La belle nuit pour un homme mort - Henri Vernes

Publié le par Léonox

 

Morituri te salutant : La belle nuit pour un homme mort, d’Henri Vernes.

 

Il y a les livres qu’on dévore, et ceux qui nous dévorent. Il y a des lectures éclairantes, et d’autres qui éveillent notre « part des ténèbres ». Et il y a les moments précieux entre tous, entre chien et loup, où vous allez tomber au champ d’horreur comme certains tombent amoureux. Oui, parce qu’on ne peut que « tomber » sur un roman comme La belle nuit pour un homme mort, comme on tombe de Charybde en Scylla. On ne peut que tomber des nues en découvrant qu’un ouvrage aussi noir et halluciné a été signé par le créateur de Bob Morane.

Et puis, on ne peut que tomber sous le charme de ces pages pleines d’une rage si frénétique, d’un désespoir si intense, qu’elles conduisirent le grand Léo Malet à dire de ce livre incroyable : « C’est l’un de mes préférés ». Écrit en 1947 et publié en 1949, période charnière à l’odeur de charnier s’il en est, La belle nuit pour un homme mort s’évapora ensuite pendant près de soixante ans avant de finalement reparaître en 2007. Comme si les éditeurs avaient d’un commun accord décidé de préserver leur lectorat d’un contenu aussi offensant.

Mais justement, de quoi parle-t-il, ce fameux roman, enfin ? Eh bien, c’est assez simple : tout est dans le titre. Brand a décidé de mourir. Et rien ni personne ne l’en empêchera. C’est ainsi que nous cheminons à ses côtés, dans un Paris de cauchemar, où sa dernière nuit sera consommée/consumée comme la cigarette du condamné. Et nous voyons par ses yeux un monde apocalyptique, peuplé de créatures d’épouvante, de femmes fatales et d’hommes qui ne sont plus que l’ombre d’eux-mêmes. Un monde confronté à sa propre inanité, qui tourne en boucle sur lui-même, et convoque un cortège de souvenirs amers pour les mêler, en une danse macabre et obscène, à des anticipations effroyables.

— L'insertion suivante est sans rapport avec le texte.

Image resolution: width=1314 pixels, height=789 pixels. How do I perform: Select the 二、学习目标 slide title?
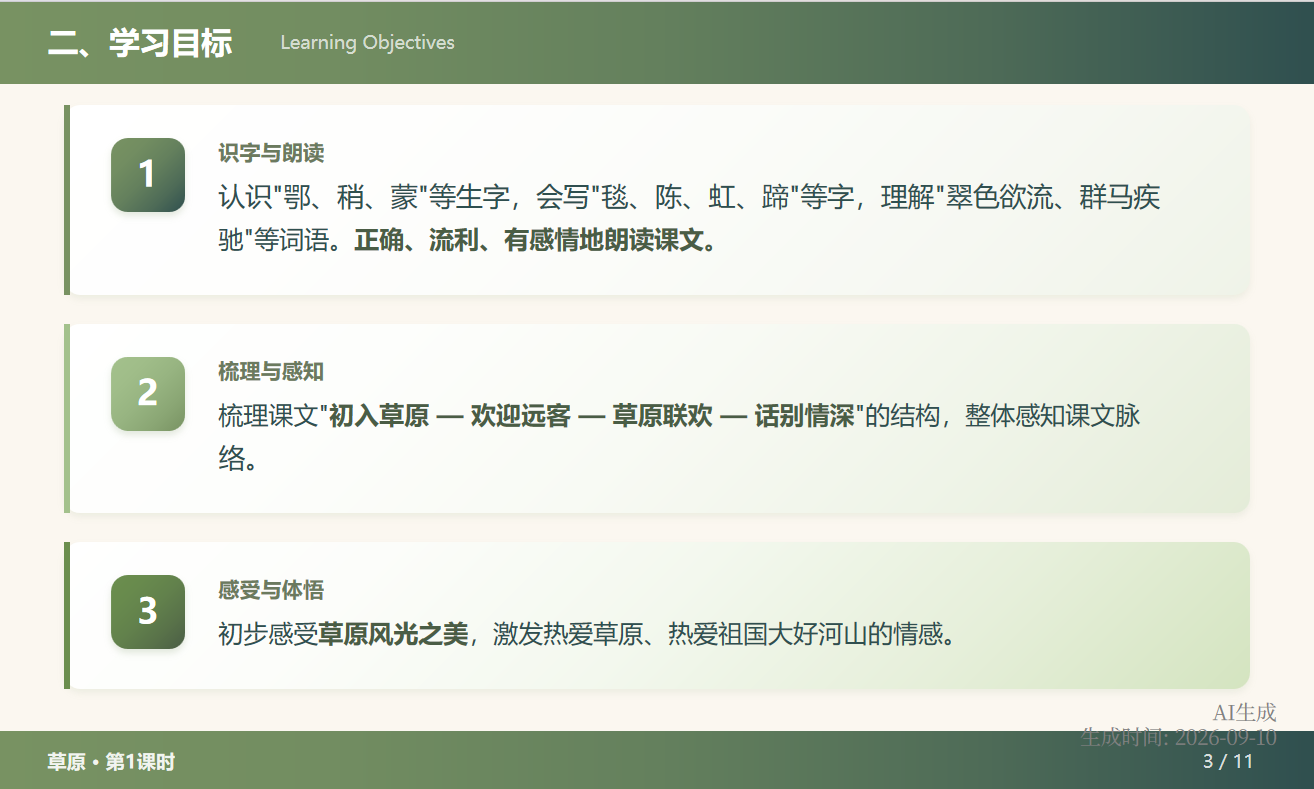click(140, 43)
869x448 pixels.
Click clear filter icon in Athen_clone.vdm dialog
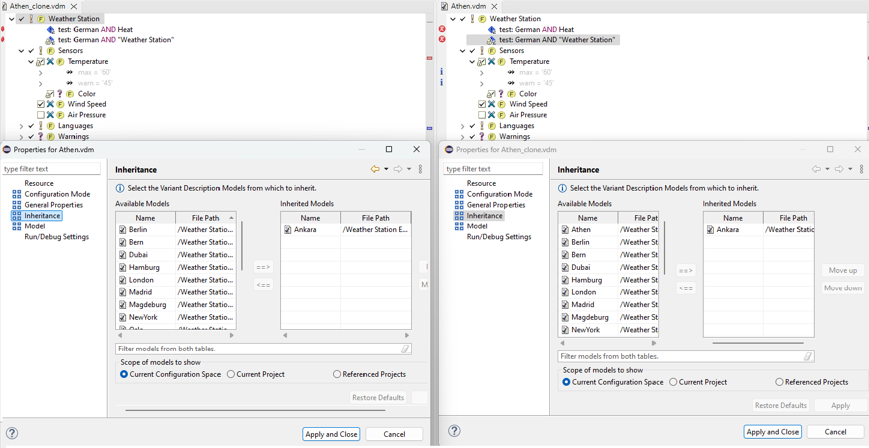click(x=808, y=356)
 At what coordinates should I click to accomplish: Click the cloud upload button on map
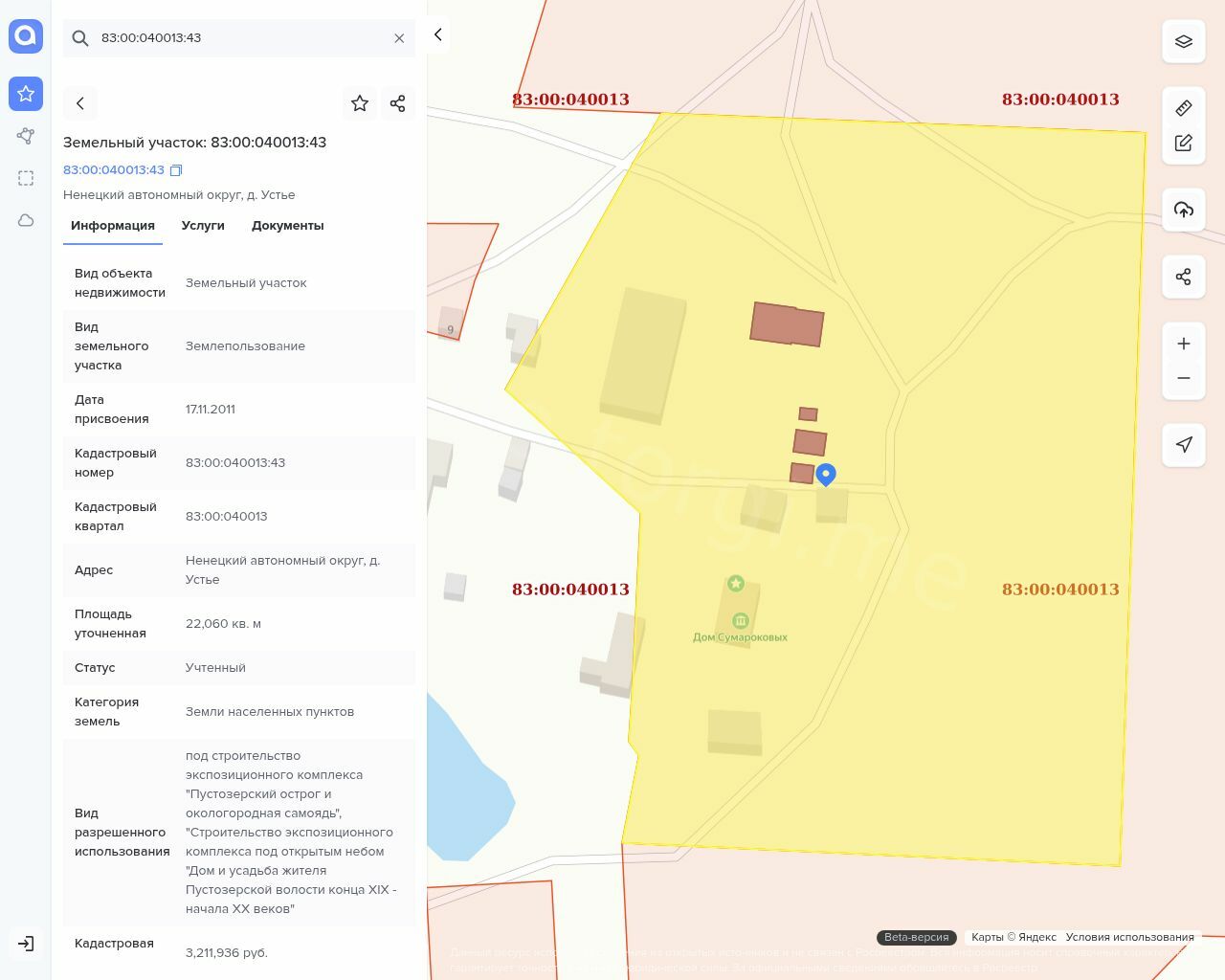point(1183,210)
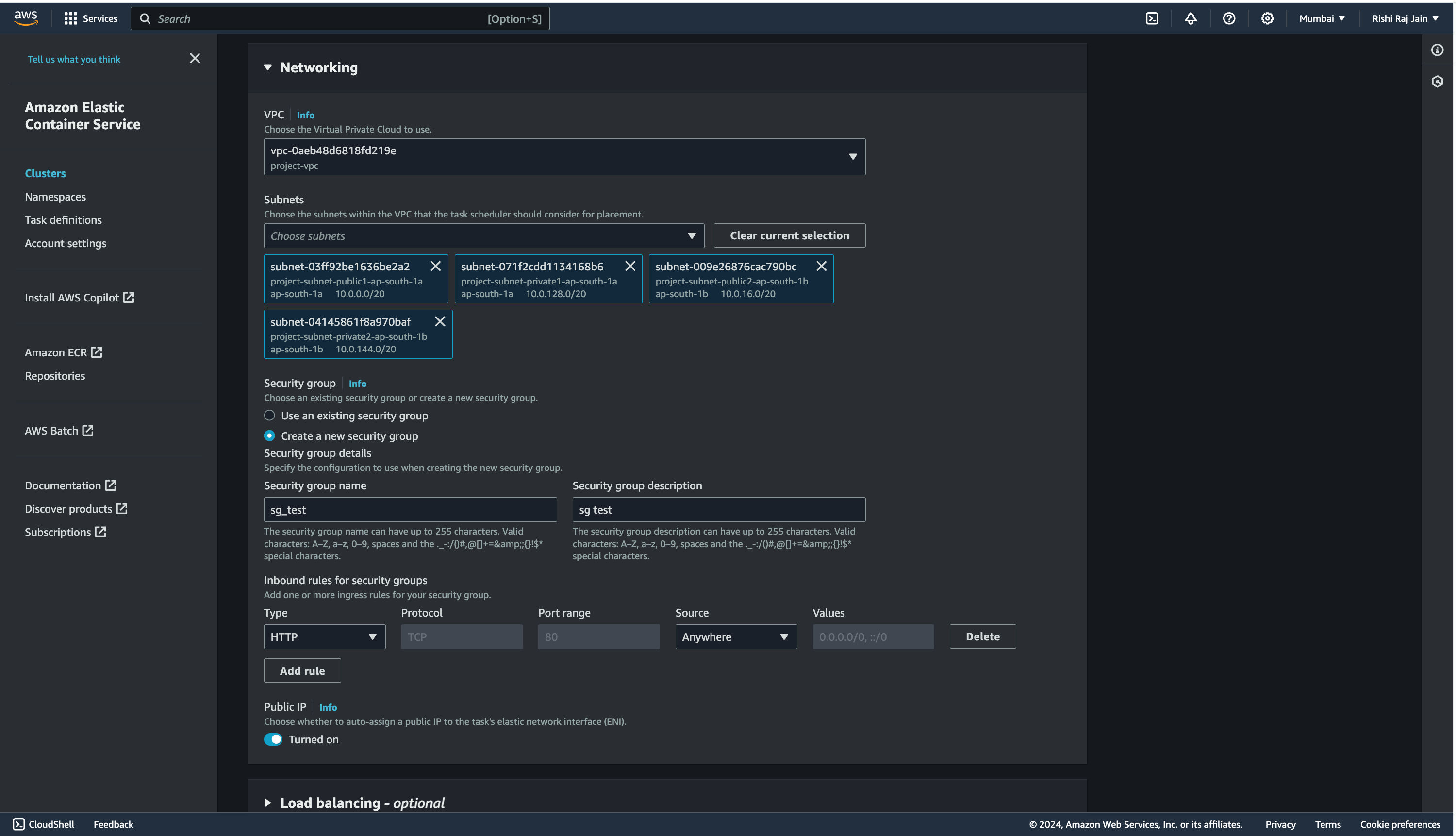Image resolution: width=1456 pixels, height=836 pixels.
Task: Click the notifications bell icon
Action: pos(1190,18)
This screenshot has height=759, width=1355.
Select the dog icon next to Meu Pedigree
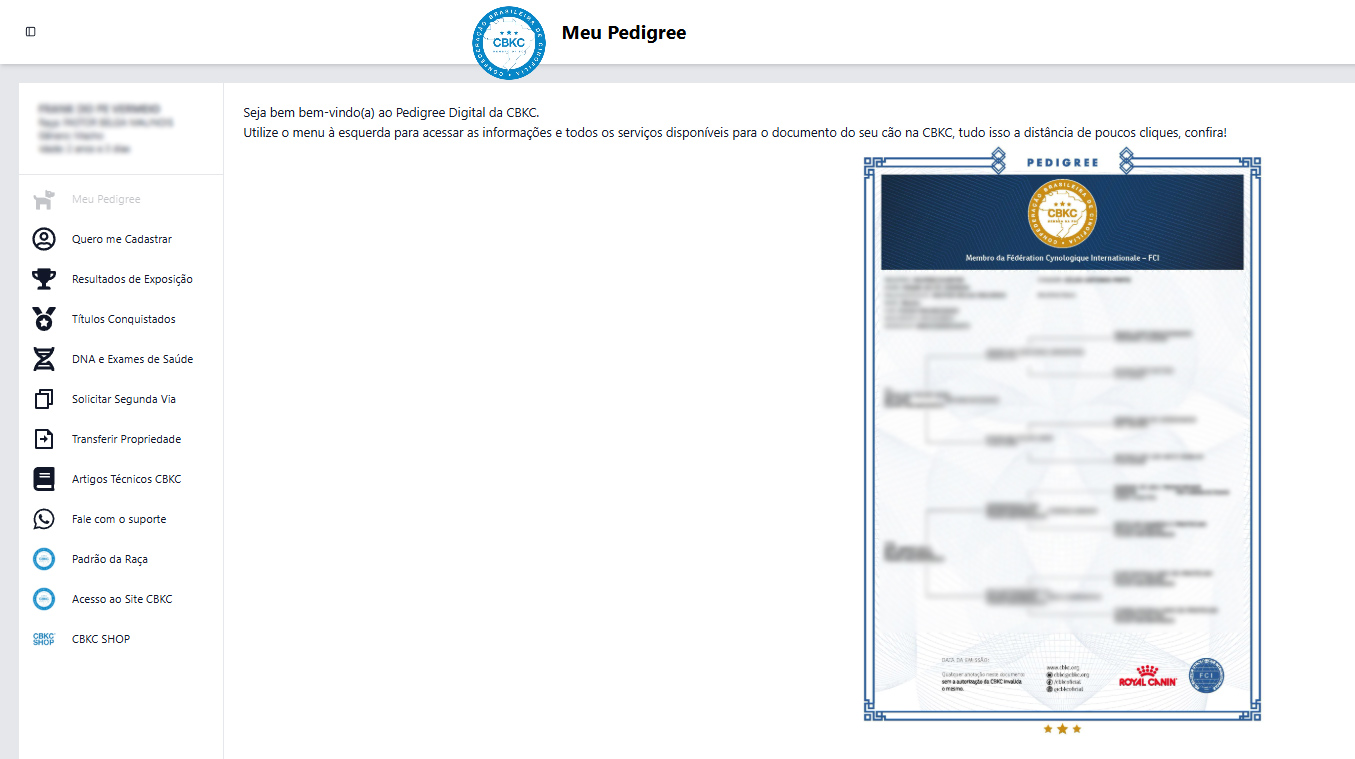43,199
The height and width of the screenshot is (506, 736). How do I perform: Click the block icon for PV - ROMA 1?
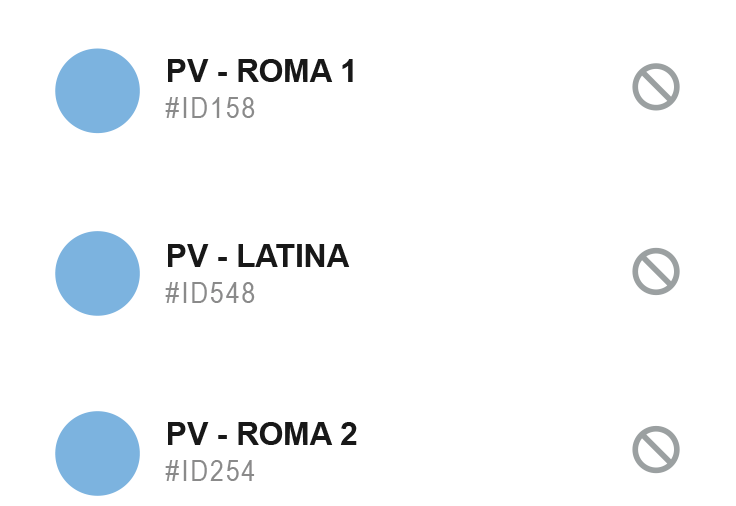656,87
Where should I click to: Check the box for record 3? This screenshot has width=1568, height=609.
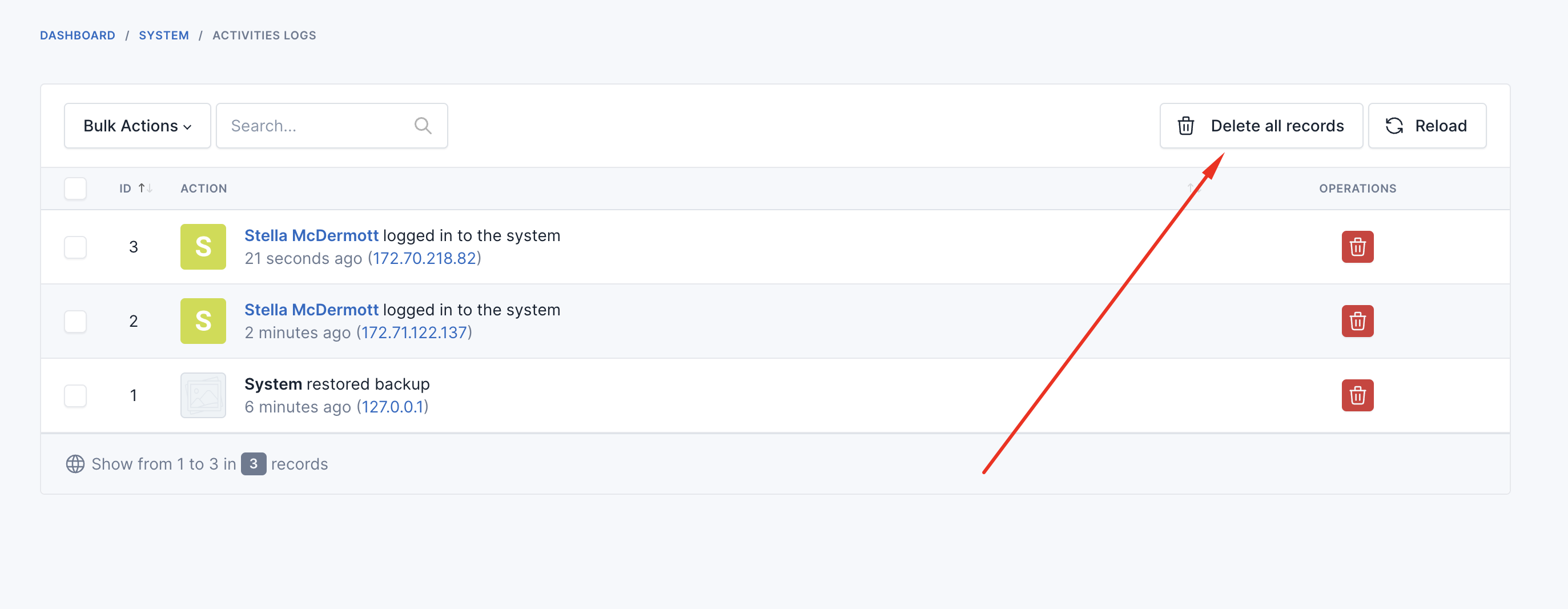pos(75,247)
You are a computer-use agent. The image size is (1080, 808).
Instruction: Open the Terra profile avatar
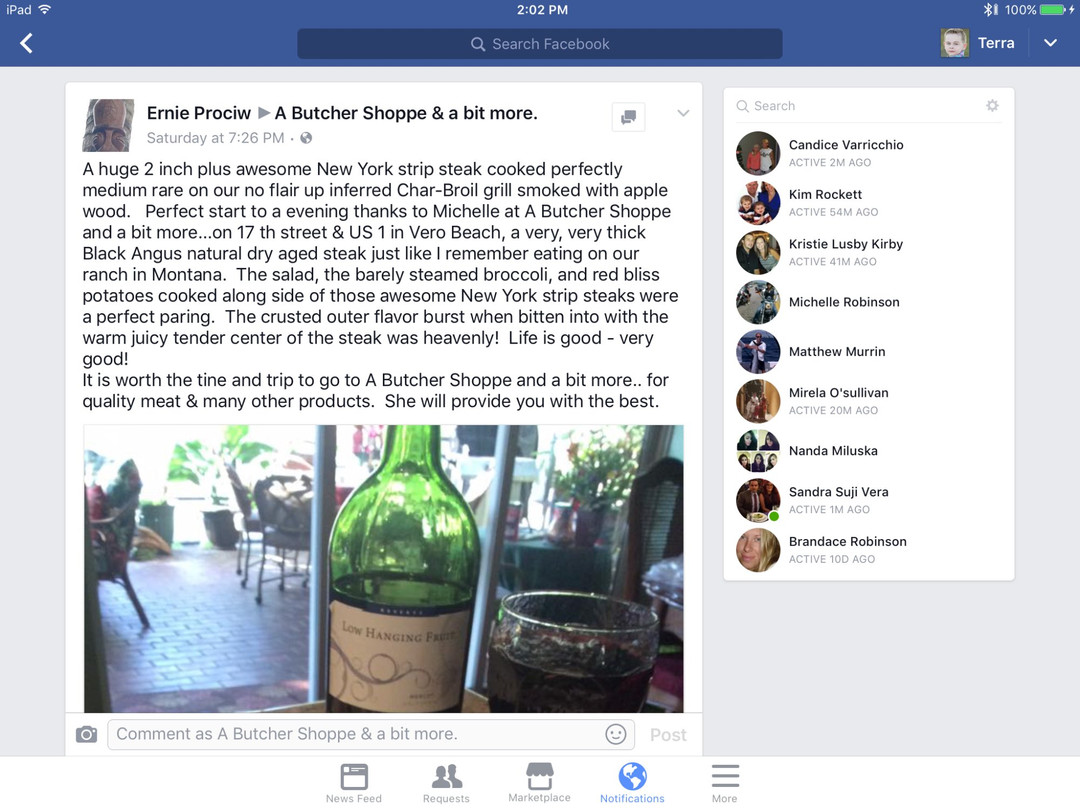click(x=955, y=43)
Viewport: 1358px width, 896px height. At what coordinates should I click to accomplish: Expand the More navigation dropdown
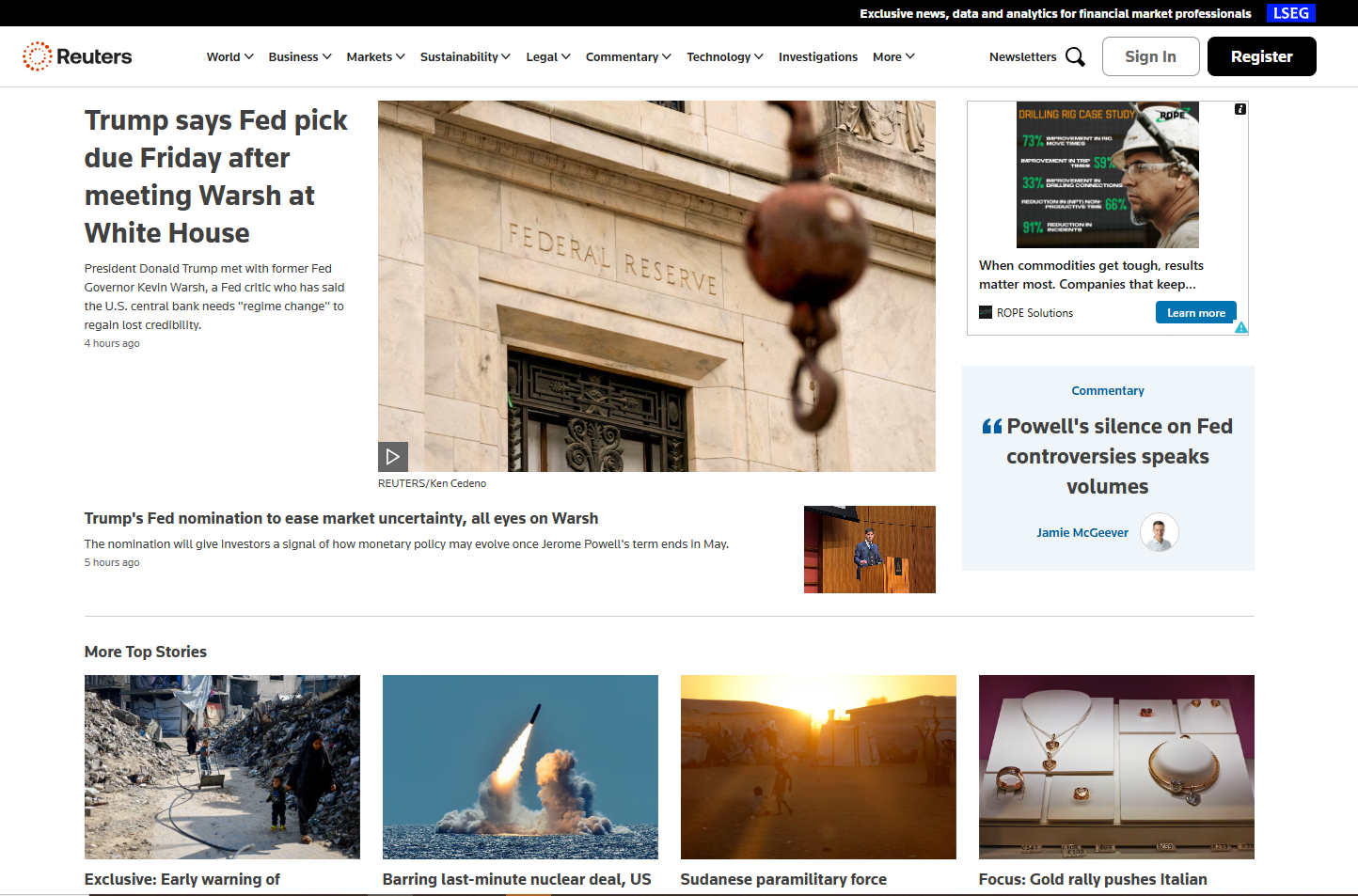coord(892,56)
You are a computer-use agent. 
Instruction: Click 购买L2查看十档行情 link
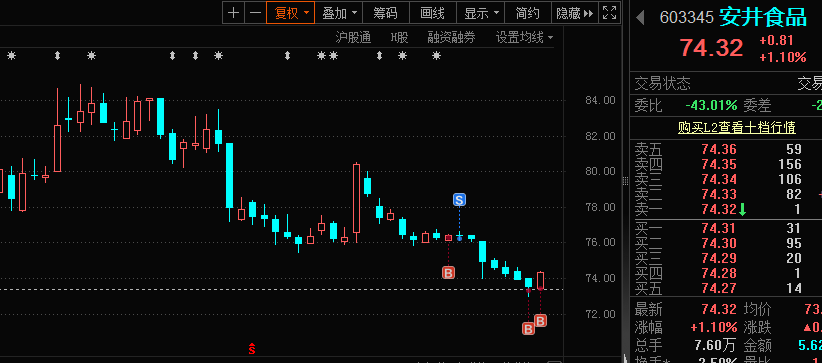point(737,127)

Un monde-orgie, que Brand traverse comme un fantôme pervers en se raccrochant à tous ses actes manqués et autres actions ratées. Et il ne se contente pas de prendre un plaisir masochiste à se confronter à son passé. Ce serait trop facile, et ça ne lui suffirait pas. Non, s’il a décidé d’aller jusqu’au bout de sa propre nuit, il a aussi besoin de contaminer, d’avilir, de souiller. Alors il cherche. N’hésite pas à corrompre l’innocence quand il la rencontre. Et s’il ne trouve pas, il invente. Tous les moyens sont bons pour fuir cet atroce vide intérieur qui le ronge. Même s’il sait qu’aucune rencontre ne pourra rien changer à sa décision. C’est là tout le paradoxe de ce mort en sursis, qui le temps d’une nuit va réussir, à force d’autosuggestion, à fondre tout ce qui l’entoure en une seule et même gigantesque raison d’en finir.

Alors oui, La belle nuit pour un homme mort est un roman noir. Mais un roman noir avec des tripes. Et des boyaux, aussi. Qu’on se le dise, la littérature gore ne fut pas créée ex nihilo dans les années 80. Cette terrible odyssée en est la preuve. Le Gore est sorti des camps de la mort, paré de l’abominable tenue rayée dissimulant de pauvres corps profanés, et de sa rencontre avec le Polar sont nées quelques œuvres inclassables et définitives, sans doute trop en avance sur leur temps. Henri Vernes, six ans avant de créer la valeureuse figure chevaleresque de Bob Morane, a écrit l’une d’entre elles. Et j’avoue que ce sale roman noir et rouge m’a terrassé. Mais je le relirai. Si je l’ose.